Hub Rat*

The House of Pain was staffed with a wide variety of folks. The Human Resources officer who hired me confided that his favorite description of it was the ” Foreign Legion” of workplaces. We had people from all races, ethnicities, and education levels. We had a mini-United Nations in the building and could have credibly fielded students and instructors for every grade from seventh through high school and university.
Within a week of taking over as supervisor of “30 door” I had a note passed to me by way of a Teamsters’ pony express. It was from an anthropologist on the night shift wondering which grad school I had attended. Over the next several years, we exchanged notes regularly on matters that our Teamster colleagues thought idiotic. But they were of interest to an anthropologist – like which dysfunctional society we had read about was most like UPS.
One of the package sorters had a master’s degree in chemistry. After burning out in corporate America, he needed a way to gather a retirement and maintain health care coverage for his family; much as I did. A Shop Steward was a stock market day trader. UPS covered his benefits for his children.
We also had many people who came to us after a “complicated work history” elsewhere— I fell into that category in some ways.
My immediate manager was a guy named Jim. Jim had a master’s degree in special education. None of us knew why he was at the House of Pain. Just like the Foreign Legion legend, people might tell you why they were there, but it was not allowable to ask. Someone leaked the information about his education one night at a party. Jim, had a habit of talking to you while talking to his right shoulder. Some wag cruelly labeled it as him talking to his parrot. The sad thing about it was that they weren’t listening to what the man was saying. And, he had lots to say of great value for surviving in the House of Pain.
One day I was complaining loudly about a new loader who was exceptionally slow and clumsy. Jim did me the courtesy of taking me aside before chewing me out. And then he told me this: ” Louie, this company can’t always hire the very best. It’s up to you to give them the tools they need to become successful.” Over the next several years, Jim struggled to give me the tools I needed to be successful at making my disparate group onto a team of successful individuals.
Success is an interesting item. Start with minor success in one part of your life, and you can learn to build upon it—success upon success.

*Hub Rat -is a UPS’ers term for someone who works at a hub ( a sizeable central package processing center).
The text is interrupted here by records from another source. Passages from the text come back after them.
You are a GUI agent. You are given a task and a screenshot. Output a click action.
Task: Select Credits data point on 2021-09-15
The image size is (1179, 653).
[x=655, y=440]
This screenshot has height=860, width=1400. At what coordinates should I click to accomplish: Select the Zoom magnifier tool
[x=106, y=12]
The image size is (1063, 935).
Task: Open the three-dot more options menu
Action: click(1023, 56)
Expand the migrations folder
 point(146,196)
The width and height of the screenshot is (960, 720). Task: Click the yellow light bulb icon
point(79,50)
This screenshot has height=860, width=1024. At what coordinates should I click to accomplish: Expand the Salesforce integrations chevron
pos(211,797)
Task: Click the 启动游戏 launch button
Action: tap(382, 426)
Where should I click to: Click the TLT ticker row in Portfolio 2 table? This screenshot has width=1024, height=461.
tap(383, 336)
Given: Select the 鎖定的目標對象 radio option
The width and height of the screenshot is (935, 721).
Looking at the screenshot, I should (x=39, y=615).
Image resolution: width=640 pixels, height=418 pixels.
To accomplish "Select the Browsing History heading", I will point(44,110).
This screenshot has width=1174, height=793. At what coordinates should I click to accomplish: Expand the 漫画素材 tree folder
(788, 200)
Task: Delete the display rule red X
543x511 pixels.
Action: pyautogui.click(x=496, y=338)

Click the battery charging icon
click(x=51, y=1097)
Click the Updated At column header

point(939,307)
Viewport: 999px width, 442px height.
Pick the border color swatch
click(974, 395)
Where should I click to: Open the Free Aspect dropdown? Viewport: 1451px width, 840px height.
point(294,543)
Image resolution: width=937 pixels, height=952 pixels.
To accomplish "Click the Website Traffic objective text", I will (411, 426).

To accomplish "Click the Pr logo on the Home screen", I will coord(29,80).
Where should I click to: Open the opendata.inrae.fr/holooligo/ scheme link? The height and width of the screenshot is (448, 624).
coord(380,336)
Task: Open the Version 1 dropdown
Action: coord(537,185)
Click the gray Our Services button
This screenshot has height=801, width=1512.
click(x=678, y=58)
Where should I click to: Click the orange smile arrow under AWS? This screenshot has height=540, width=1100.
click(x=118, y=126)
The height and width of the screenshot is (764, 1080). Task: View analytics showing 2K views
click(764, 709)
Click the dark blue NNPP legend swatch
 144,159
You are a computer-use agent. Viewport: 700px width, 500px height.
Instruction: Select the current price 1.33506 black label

For many, it’s a badge of honor, and we are never ashamed of describing ourselves as Hub Rats – not everyone can do the job.

The House Of Pain

The House of Pain is what my fellow UPS’ers and I called the hub (central terminal) in which we worked. The pain part of it came from the aching muscles from individually moving tons of parcels and freight over a four-hour shift. You might think that the lower back, chest, and arms would ache considerably, and they did. But walking on steel grates, dropping into lowered fishbelly truck holds and moving long sections of rollers in and out of trailers also beat the body.
After my initial six months, “I took the tie” and became the sup at a group of “doors” at which trailers got loaded for Connecticut cities and towns. Being the sup and no longer a Teamster was a strange role change. I now worked physically just as hard as everyone else, but I loaded less and cleared jams of packages from conveyor belts and chutes more. I was also the cheerleader. Being the cheerleader may sound like I was the beat keeper on a galley, but it was the role of encourager, emotional support, and safety advisor. Knowing when to pull someone before they injured themselves through fatigue, and put them into a less demanding role while they rested was critical. Oh no, we couldn’t call a halt except at designated break times. But, only a foolish supervisor worked the team to fatigue fueled injuries. And I knew more than a few fools.
Even though I wasn’t supposed to, I often worked alongside my Teamster colleagues. It was that or get “buried in the load.”
Packages move about the hub on long conveyor belts. Where necessary, the process is interrupted by sorting isles that divide the flow into more defined destinations. The long line of packages made the trip from the Primary ( where trailers got unloaded) to my loading doors by a roundabout route. Most had been sorted twice, shoved around curves by powered arms, called diverters, and then been “picked” by a trained sorter who further sent the packages tumbling down chutes to the correct trailer. Then the deluge was on us.
We hustled, but there were many tons more to get moved than there were workers, and there arrived a spot in many shifts when the packages’ ratio to loaders became favorable to the packages. Then our work area looked more like the after-effects of a parcel hurricane.
At that time, half the rest of the hub could start hearing us. Singing, telling wild stories, running through weird work chants that we made up on the spot—doing impromptu dances around heaps of packages. We had a reputation for crazy in a workplace that was crazy.
A motto seen frequently at UPS was the truism that ” when the going gets tough, the tough get going.” For my crew, our variation was, “when work gets weird, we get weirder.”
What can I say it got us through the tough times.